Shopping, residential and leisure complex in Liverpool, England

Liverpool ONE is a shopping, residential, and leisure complex in Liverpool, England. The project involved the redevelopment of 42 acres (170,000 m^{2}) of land in the city centre. It is a retail-led development anchored by John Lewis & Partners and Marks & Spencer. Debenhams had previously been an anchor tenant until the closure of its Liverpool ONE store in March 2021, with Marks & Spencer taking its place in mid-2023. Additional elements include leisure facilities (such as a 14-screen Odeon cinema, Gravity MAX and 36-hole mini golf centre), an urban park, Chavasse Park, apartments, offices, public open spaces, restaurants, and transport improvements. The completion of Liverpool ONE significantly boosted the local economy, while lifting Liverpool into the top five most popular retail destinations in the UK.

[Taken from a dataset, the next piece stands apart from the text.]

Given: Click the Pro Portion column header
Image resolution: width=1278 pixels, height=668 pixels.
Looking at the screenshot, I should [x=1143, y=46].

Liverpool ONE is the largest open-air shopping centre in the UK and the tenth-largest shopping centre overall. Each area was created by a different architect, leading to stark differences between some buildings, one way in which Liverpool ONE differentiates itself from other shopping centres. The majority of the development was opened in phases on 29 May 2008 and 1 October 2008, during Liverpool's year as the European Capital of Culture, whilst the final residential units opened in early 2009. The cost of construction associated with the project was £500 million, with a total investment value of £920 million.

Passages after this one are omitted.